● What to work on:
Revise the passage on Benalmádena's street-cleaning contract from "According to sources" through "to be incorporated.", replacing every "machinery" in that stretch with "equipment".

● Document passage:

+===+

The arrival of FCC, which has signed a ten-year contract with the council, for which it will pay around 8 million euros per year, meant the farewell of the former concessionaire of the service, the company Urbaser, although this situation is far from resolved.
According to sources familiar with the case, the town hall and Urbaser are currently in dispute over the ownership of all the cleaning machinery that the company used to clean the municipality. Urbaser understands that it is theirs while the council considers it to be municipal property. For this reason, and until the judge makes a decision, all the machinery has been parked on a plot in Avenida Retamar, in Benalmádena Pueblo, since June.
In principle this should not be a problem as the contract signed by the council with FCC includes the replacement and renewal of the entire fleet of vehicles, as well as the replacement of containers and the renovation of the ecological islands. The problem lies in the fact that the new concessionaire has an adaptation period of one year and it is within this period of time that all the vehicles have to be incorporated.
"Although they have that deadline, new vehicles are already arriving," said the councillor for waste, Juan Olea, who last Friday presented three of them to the media together with the mayor, Juan Antonio Lara. Likewise, "the company has provided bridging vehicles until all the new ones arrive", assured the councillor, who did not specify the number of vehicles that are operating at the moment to clean the streets of Benalmádena, given the different circumstances mentioned and taking into account that it is high tourist season and the population is multiplied.
"It is true that there have been occasional problems on some routes due to vehicle breakdowns, but these have been solved and normality has been restored," said Olea, who, despite sending out a reassuring message, has spent weeks personally supervising the cleaning work being carried out in the streets, even at night.
During this time, he has also insisted on repeated interventions to ask for the collaboration of the public. "It is essential that we all do our bit to make Benalmádena shine more brightly every day, since in the coming months there will be a big change, because the cleaning service will reach new areas and with more machinery and vehicles for action."

+===+

● Given information:
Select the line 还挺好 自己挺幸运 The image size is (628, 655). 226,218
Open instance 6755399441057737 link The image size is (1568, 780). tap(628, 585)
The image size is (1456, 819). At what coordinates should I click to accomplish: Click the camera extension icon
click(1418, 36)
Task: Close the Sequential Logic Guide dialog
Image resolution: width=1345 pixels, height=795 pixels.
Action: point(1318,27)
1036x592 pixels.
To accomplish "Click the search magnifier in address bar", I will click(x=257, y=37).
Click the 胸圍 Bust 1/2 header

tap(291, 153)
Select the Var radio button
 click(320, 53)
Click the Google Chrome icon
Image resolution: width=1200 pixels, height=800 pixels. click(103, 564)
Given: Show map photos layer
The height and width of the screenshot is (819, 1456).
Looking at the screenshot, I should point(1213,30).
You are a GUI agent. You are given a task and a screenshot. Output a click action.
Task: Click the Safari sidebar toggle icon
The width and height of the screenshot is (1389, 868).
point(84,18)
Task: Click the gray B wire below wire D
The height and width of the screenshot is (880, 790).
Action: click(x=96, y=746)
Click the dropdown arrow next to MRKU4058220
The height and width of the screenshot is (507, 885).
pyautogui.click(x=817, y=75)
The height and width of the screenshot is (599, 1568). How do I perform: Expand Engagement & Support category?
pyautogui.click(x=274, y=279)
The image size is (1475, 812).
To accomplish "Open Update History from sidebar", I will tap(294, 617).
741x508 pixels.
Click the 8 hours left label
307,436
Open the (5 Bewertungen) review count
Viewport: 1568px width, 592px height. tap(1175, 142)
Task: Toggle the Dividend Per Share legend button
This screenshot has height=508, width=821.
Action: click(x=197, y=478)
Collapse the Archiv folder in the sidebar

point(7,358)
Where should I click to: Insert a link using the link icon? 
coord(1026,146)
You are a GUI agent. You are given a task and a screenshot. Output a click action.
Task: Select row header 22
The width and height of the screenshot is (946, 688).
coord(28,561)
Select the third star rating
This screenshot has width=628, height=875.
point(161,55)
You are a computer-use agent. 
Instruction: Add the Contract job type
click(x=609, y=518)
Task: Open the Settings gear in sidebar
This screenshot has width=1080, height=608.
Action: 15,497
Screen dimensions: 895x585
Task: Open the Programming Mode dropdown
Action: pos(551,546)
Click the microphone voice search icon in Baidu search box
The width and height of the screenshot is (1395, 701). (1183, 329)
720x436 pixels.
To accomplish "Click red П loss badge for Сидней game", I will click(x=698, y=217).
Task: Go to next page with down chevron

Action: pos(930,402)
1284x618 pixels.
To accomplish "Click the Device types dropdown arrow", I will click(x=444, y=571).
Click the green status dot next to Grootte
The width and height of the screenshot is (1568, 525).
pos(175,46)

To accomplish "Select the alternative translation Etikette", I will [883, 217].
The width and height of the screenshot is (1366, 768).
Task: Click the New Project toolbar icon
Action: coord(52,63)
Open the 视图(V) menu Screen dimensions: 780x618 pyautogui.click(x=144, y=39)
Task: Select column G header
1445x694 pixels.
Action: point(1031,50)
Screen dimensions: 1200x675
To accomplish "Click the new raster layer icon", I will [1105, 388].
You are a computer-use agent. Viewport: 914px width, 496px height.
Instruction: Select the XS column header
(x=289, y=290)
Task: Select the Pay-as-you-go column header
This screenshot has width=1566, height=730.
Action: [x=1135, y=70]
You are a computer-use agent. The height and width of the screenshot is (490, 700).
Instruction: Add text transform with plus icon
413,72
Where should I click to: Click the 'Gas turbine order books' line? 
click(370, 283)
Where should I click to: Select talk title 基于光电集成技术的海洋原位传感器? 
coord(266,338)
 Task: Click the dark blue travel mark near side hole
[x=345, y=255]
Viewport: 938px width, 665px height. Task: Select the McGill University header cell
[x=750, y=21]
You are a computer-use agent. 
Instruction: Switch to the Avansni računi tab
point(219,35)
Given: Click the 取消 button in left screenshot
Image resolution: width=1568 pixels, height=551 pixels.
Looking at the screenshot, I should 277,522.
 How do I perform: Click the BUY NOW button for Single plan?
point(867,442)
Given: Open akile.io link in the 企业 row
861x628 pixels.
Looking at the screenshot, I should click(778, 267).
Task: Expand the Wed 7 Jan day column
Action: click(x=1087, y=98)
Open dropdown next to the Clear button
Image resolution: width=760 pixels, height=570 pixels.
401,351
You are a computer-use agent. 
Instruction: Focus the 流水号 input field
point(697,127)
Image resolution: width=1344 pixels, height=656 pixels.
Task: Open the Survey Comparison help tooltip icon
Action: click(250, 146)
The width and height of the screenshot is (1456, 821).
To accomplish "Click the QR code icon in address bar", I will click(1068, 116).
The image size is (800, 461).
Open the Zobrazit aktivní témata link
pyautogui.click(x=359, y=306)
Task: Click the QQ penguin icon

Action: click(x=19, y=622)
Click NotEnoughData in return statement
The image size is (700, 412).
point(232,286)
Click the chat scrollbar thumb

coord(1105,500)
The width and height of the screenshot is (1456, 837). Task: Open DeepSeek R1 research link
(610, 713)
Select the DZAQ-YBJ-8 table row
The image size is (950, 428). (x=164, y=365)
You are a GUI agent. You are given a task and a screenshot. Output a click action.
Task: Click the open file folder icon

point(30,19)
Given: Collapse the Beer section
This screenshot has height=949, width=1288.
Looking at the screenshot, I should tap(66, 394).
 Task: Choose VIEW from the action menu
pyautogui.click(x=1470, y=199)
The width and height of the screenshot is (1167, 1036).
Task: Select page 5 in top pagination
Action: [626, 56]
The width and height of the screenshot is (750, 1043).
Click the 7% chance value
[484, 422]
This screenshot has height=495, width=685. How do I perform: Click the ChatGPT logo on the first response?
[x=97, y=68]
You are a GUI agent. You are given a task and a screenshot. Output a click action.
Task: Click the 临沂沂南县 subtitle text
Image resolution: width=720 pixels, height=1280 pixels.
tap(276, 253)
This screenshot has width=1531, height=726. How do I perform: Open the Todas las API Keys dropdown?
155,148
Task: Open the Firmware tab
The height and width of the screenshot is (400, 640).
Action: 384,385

+===+

● Task output:
According to sources familiar with the case, the town hall and Urbaser are currently in dispute over the ownership of all the cleaning equipment that the company used to clean the municipality. Urbaser understands that it is theirs while the council considers it to be municipal property. For this reason, and until the judge makes a decision, all the equipment has been parked on a plot in Avenida Retamar, in Benalmádena Pueblo, since June.
In principle this should not be a problem as the contract signed by the council with FCC includes the replacement and renewal of the entire fleet of vehicles, as well as the replacement of containers and the renovation of the ecological islands. The problem lies in the fact that the new concessionaire has an adaptation period of one year and it is within this period of time that all the vehicles have to be incorporated.